Ignace, benêt malicieux à l'Odéon de Marseille
La mise en scène dynamique de Carole Clin évoque les débuts du cinéma. Après quelques roulements de tambour et les trois coups rituels en guise de seule "ouverture instrumentale", le rideau se lève sur les chanteurs, figés comme des statues, dans un jardin obscur. Au fond, un écran évoque le cinéma muet en proposant un générique en noir et blanc, accompagné par du piano, des percussions et quelques phrases de violon.
La colonelle Durozier interprétée par Danièle Dinant affirme son autorité dès les premières minutes, avec beaucoup de texte parlé et de courtes interventions vocales. Sa voix au médium rond et solide donne des conseils “pour être une ordonnance”, avec une diction précise.
Vincent Gilliéron, ordonnance du colonel, incarne le rôle-titre d’Ignace Boitaclou et chante l’air attendu par le public : “Ignace est un petit nom charmant”, d’une voix souple au médium timbré et nuancé, avec une diction irréprochable. Ce benêt, malicieux, est toujours présent pour assister aux échanges libertins des différents protagonistes, mais il respecte la consigne : “tout voir, tout entendre, ne rien dire.”

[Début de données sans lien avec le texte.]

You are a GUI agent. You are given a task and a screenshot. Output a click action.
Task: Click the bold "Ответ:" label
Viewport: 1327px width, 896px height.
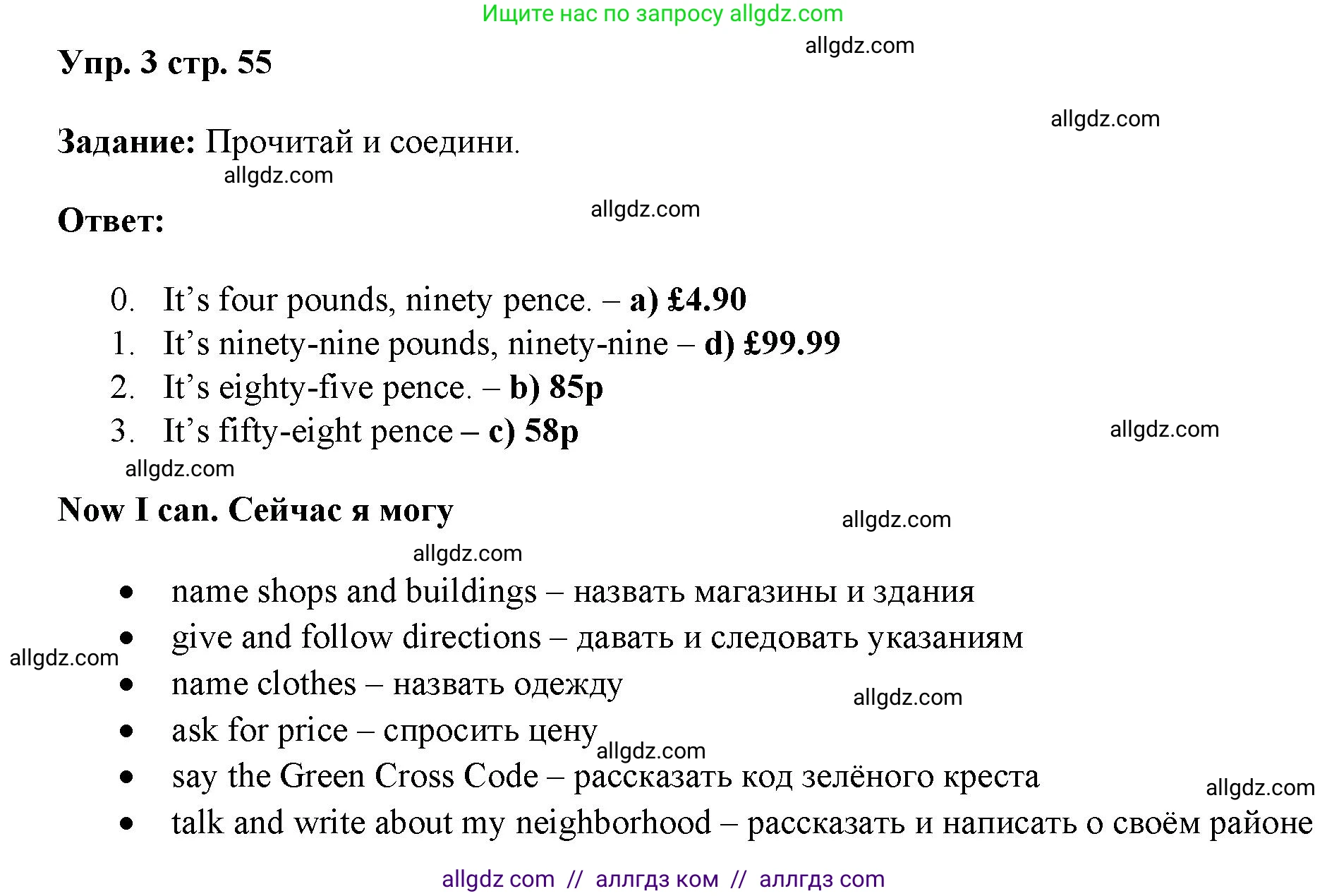[x=111, y=221]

Marion Préïté est Annette, la domestique de la famille Durozier. Elle intervient avec une voix agile, au timbre brillant, aux aigus légers et nuancés rendant son texte compréhensible. Son maître, le colonel Durozier, est incarné par Philippe Ermelier, dont la voix ample au timbre chaud, à la diction modèle, confère toute l’autorité nécessaire à sa fonction.
Jean-Luc Epitalon interprète un ami de la famille : le capitaine Boisdelisle. Il joue de sa voix profonde, au phrasé soigné, à l’émission claire et aux paroles intelligibles, pour séduire Monique, la nièce du colonel Durozier. Agnès Pat’ présente cette Monique séductrice derechef, chantant avec netteté le flou conjugal qui la lie à “un mari”, d’une voix fruitée et souple, avec des aigus légers. Dans le duo : “je n’aime que vous”, sa ligne vocale se mêle de façon harmonieuse et équilibrée à celle de Serge de Montroc, son amoureux (auquel Alfred Bironien, chantant “pour faire un bon avocat”, prête sa voix de ténor brillante, à l’émission haut placée, nantie aussi d'une excellente diction).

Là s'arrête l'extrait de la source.